There are important caveats. Doses above 25,000 IU daily over the long term can cause liver damage. Women who are pregnant or may become pregnant should not take this dose, as high vitamin A intake is linked to birth defects. Beta-carotene supplements are not a reliable substitute because the body converts them to vitamin A at unpredictable rates. The same trial also found that high-dose vitamin E supplements (400 IU daily) appeared to accelerate progression, so people with RP are advised to avoid them. Blood levels of vitamin A should be checked before starting supplementation.
Optogenetics
Optogenetic therapy is a newer approach being tested in clinical trials. It works by genetically modifying surviving retinal cells that don’t normally detect light, giving them the ability to respond to light signals. In 2021, researchers reported partially recovering vision in a person who had been blinded by RP. Multiple clinical trials are currently underway, most using a viral vector to deliver the light-sensing gene into retinal cells. The results are preliminary but represent a fundamentally different strategy from gene replacement, because optogenetics doesn’t depend on fixing the original mutation.
Retinal Prostheses
The Argus II retinal prosthesis was the first implanted device approved by the FDA for advanced RP, receiving clearance in 2013. It used a small camera mounted on glasses to capture images, which were processed and transmitted wirelessly to an electrode array implanted on the retina. The device didn’t restore normal vision but allowed some users to perceive light patterns and shapes. Its manufacturer, Second Sight Medical Products, has since ceased operations, and the device is no longer commercially available. Research into next-generation retinal implants continues at other institutions.
Living With RP
Because RP progresses gradually, many people live for decades with functional vision.

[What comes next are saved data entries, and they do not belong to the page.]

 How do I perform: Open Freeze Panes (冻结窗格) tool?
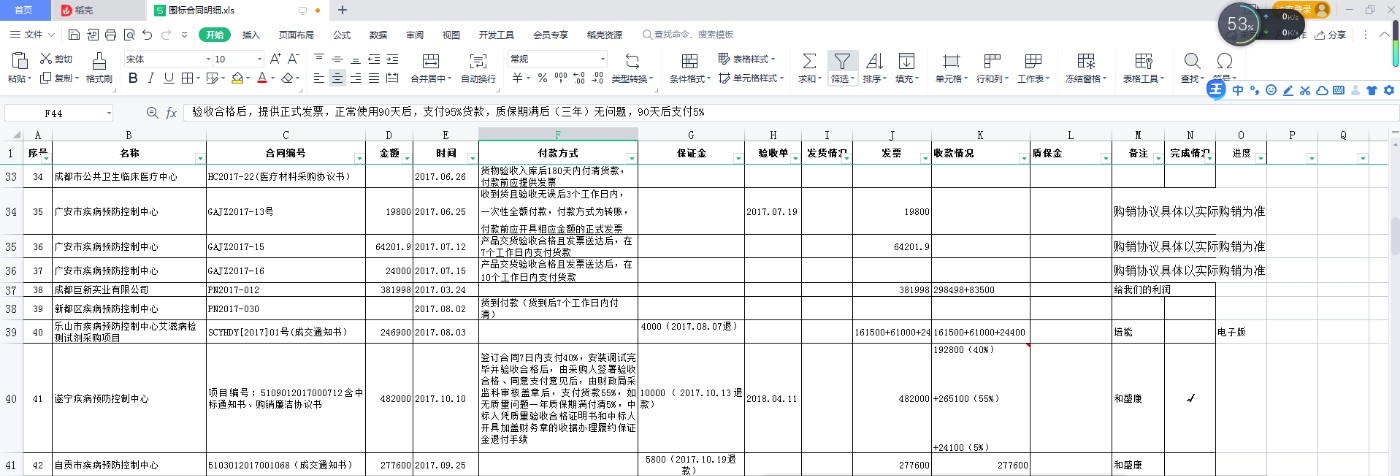(1083, 61)
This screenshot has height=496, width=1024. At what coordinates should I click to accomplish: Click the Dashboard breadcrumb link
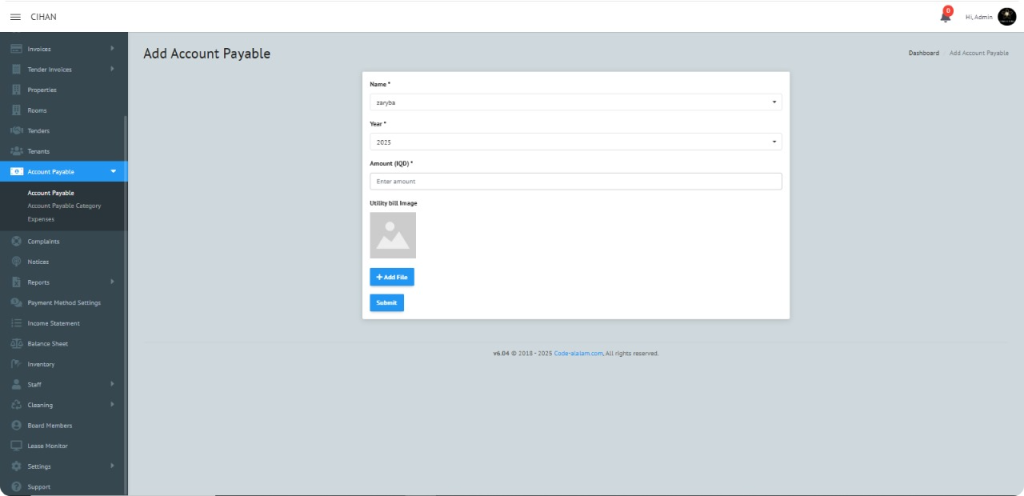923,53
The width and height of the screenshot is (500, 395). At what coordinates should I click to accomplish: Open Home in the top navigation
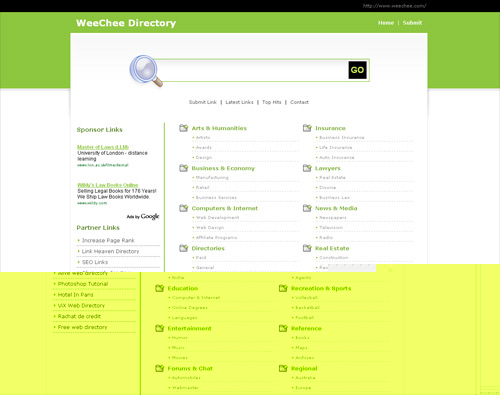[x=386, y=23]
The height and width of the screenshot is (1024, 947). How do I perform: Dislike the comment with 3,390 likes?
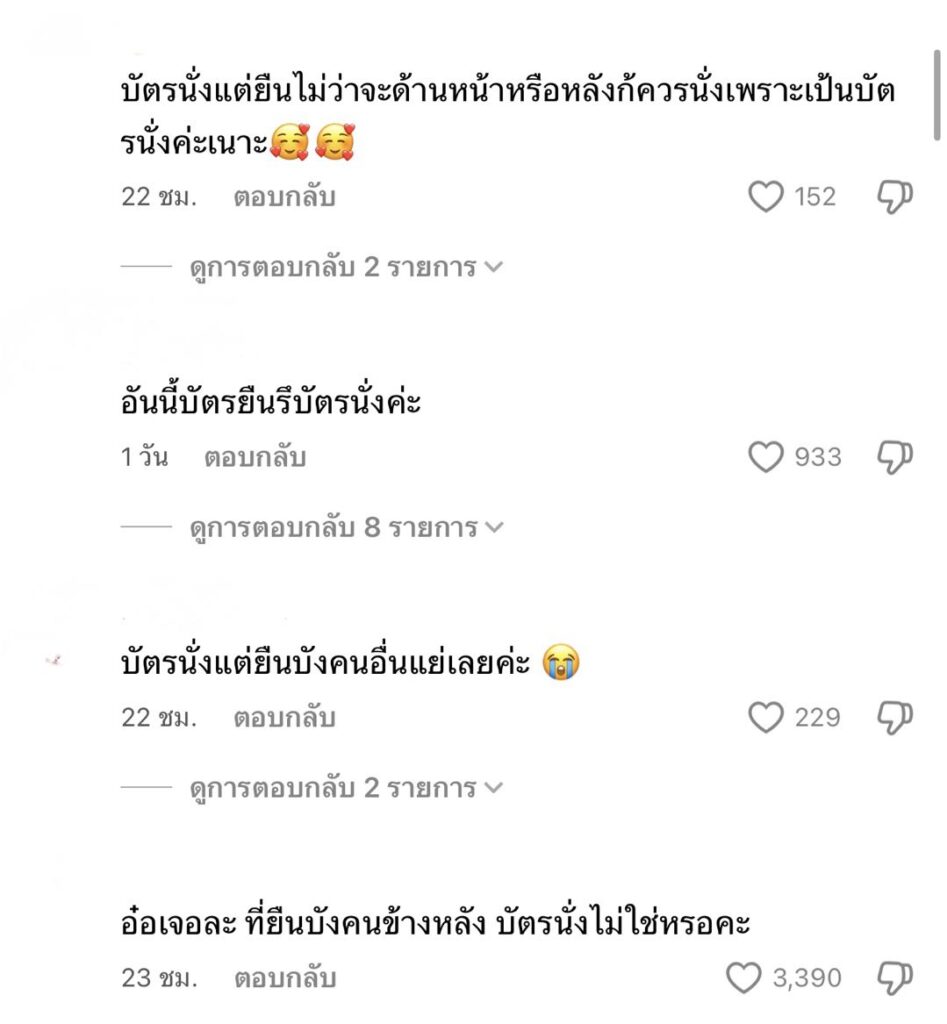tap(894, 978)
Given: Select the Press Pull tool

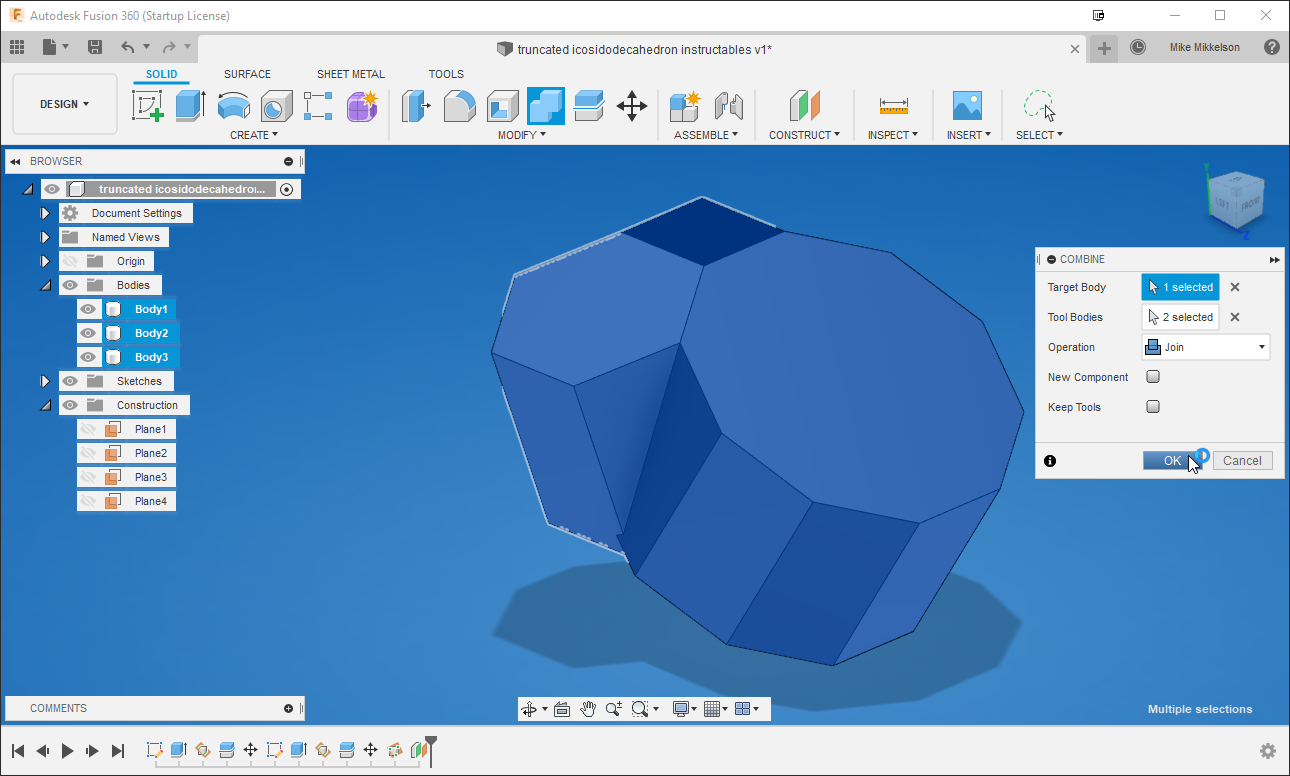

Early and mid-stage management often focuses on maximizing remaining sight. High-contrast settings on devices, magnification tools, improved lighting at home, and orientation and mobility training all help maintain independence. As peripheral vision narrows, learning to scan the environment with head movements becomes second nature for many people.
The pace of vision loss varies enormously based on the specific genetic mutation, the inheritance pattern, and individual factors. Knowing your exact genetic diagnosis gives you the most useful information for anticipating what lies ahead and whether any current or upcoming treatments might apply to your case.